Tone Generation: Sound Card vs. Wien-bridge Oscillator
Sept, 2008
This article compares sine-wave tone generation using a digitally synthesized approach with a 24 bit/96 kHz quality sound card
and the classic analog Wien-bridge oscillator circuit. RMAA 6.1.2
was used to perform an audio spectrum analysis in order to show noise and harmonic distortion components.
A Creative Technologies Audigy 2ZS Platinum Pro sound card was used.
The Wien-bridge circuit, with component values suitable for 2 kHz oscillation is shown below in breadboard layout:
A high-performance LM4562 dual op amp, with GBW=55MHz SLR=20V/us THD=0.00003% has sufficient
bandwidth and slew-rate to be useful in the Wien-bridge circuit up to frequencies of several hundred kHz. In addition, the very low THD of this IC ensures minimal
distortion contribution from the op amp.
The schematic diagram for the Wien-oscillator is shown below:
A standard 1869 incandescent lamp (10V @ 14 mA) was used as the conventional stabilization component. The table below shows the measured
peak output oscillation amplitude for different negative feedback resistors (Rf). The amplitude of oscillation is determined by the oscillation condition
that the lamp-resistance at the oscillation voltage is exactly half the feedback resistance Rf, providing a negative feedback fraction of 1/3, identical to the positive feedback
fraction of the Wien RC network at the resonant peak, and ensuring the "bridge" is in balance. The oscillation build-up quickly converges onto this stable oscillation condition
:
| Rf (ohms) | Vp (volts) | Vrms (volts) |
| 680 | 8.0 | 5.7 |
| 510 | 5.0 | 3.5 |
| 390 | 3.2 | 2.3 |
| 330 | 2.3 | 1.6 |
The two curves below show the measured DC current versus voltage (I-V) and corresponding 1869 lamp resistance versus lamp voltage. The oscillation RMS voltages in the table
above are consistent with Rlamp = 1/2*Rf:
The oscillation frequency of the Wien-bridge oscillator is 1/(2*Pi*Rwb*Cwb). The table below lists measured Wien-bridge oscillation frequencies
as a function of resistance values (Rwb) for Cwb = 0.001 uF:
| Rwb | Frequency |
| 510 ohm | 320 kHz |
| 1.0 kohm | 162 kHz |
| 7.87 kohm | 20.8 kHz |
| 78.7 kohm | 2.05 kHz |
To compare the quality of a sine-wave tone generated with the Wien-bridge circuit above with a PC audio sound card generated tone, RMAA was configured in RECORD
mode and a 24 bit/96 kHz WAV file was played and looped back from the sound card LINE OUT to the LINE IN connector. The spectrum was displayed. Then, the output
of the Wien-bridge circuit was connected to the sound-card LINE IN connector and adjusted (using the Ro 10 kohm level adjustment potentiometer) to an identical
signal level as the WAV file (~ -1 dB in the RMAA display window).
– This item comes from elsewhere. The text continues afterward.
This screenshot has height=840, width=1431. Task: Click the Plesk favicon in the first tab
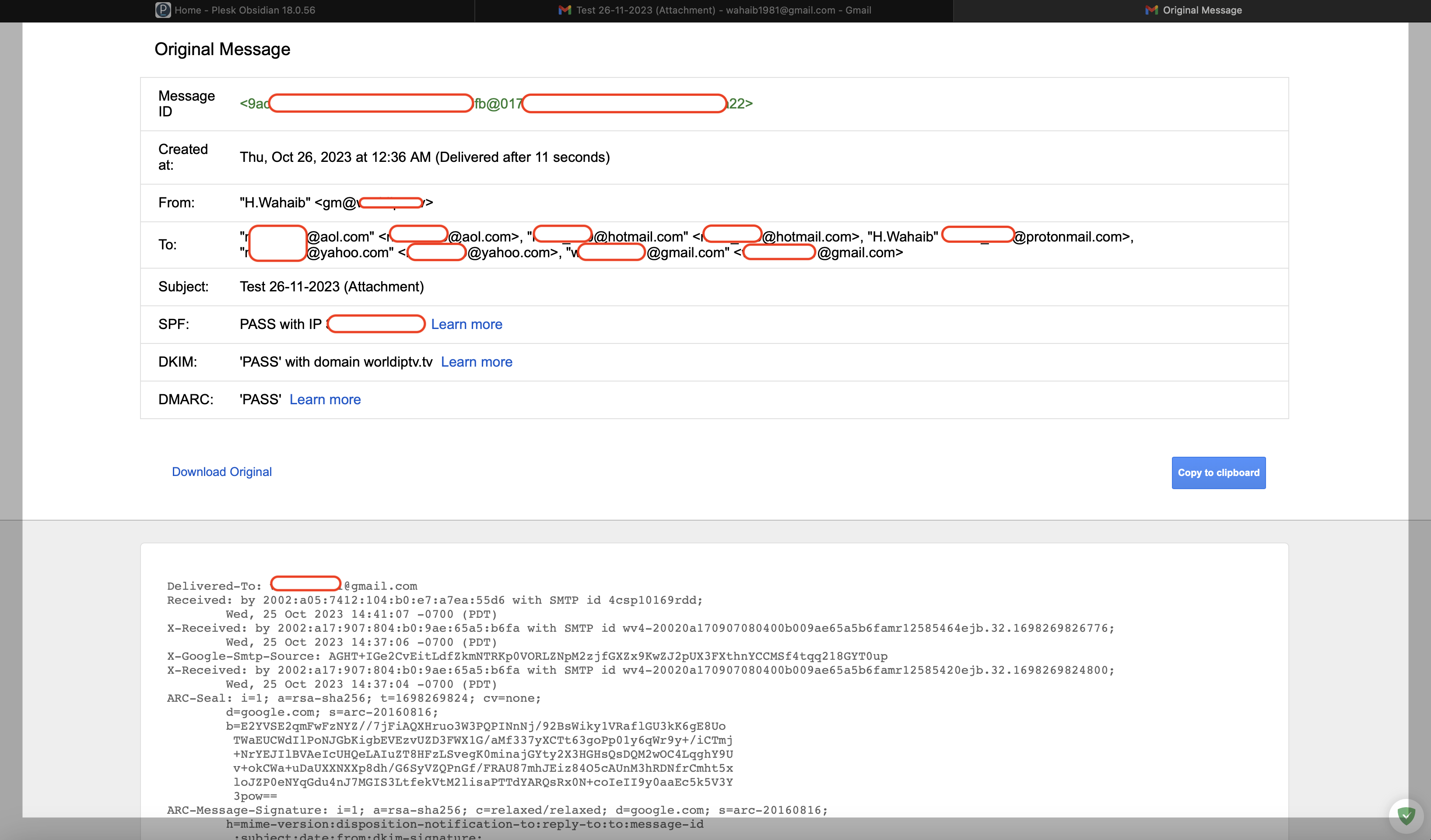point(163,10)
Spectra for the digitally-synthesized 2 kHz wav file at 24 bit/96 kHz sampling rate and the Wien-bridge circuit are shown below:
As expected the 2 kHz Wien-bridge oscillator circuit shows very low harmonic distortion and very low noise, at least as good as the 24 bit/96 kHz synthesized
tone. In particular the first harmonic (at 4 kHz) is considerably higher for the synthesized case. On the other hand, due to the inherent limitation of the thermal stabilization
process in this simple Wien-bridge circuit, there is apparent "line broadening" of the fundamental tone as compared to the digitally-synthesized 2 kHz tone which
is exceptionally stable and narrow of course due to the CPU and D/A converter high-frequency clock control inherent in the digital synthesis approach.
In summary, the classic Wien-bridge circuit with a simple incandescent lamp stabilization element can be a useful circuit for creating a very low distortion
and low noise test signal source. The harmonic distortion level is extremely low, comparable to high-quality synthesized 24 bit/96 kHz digital audio signals.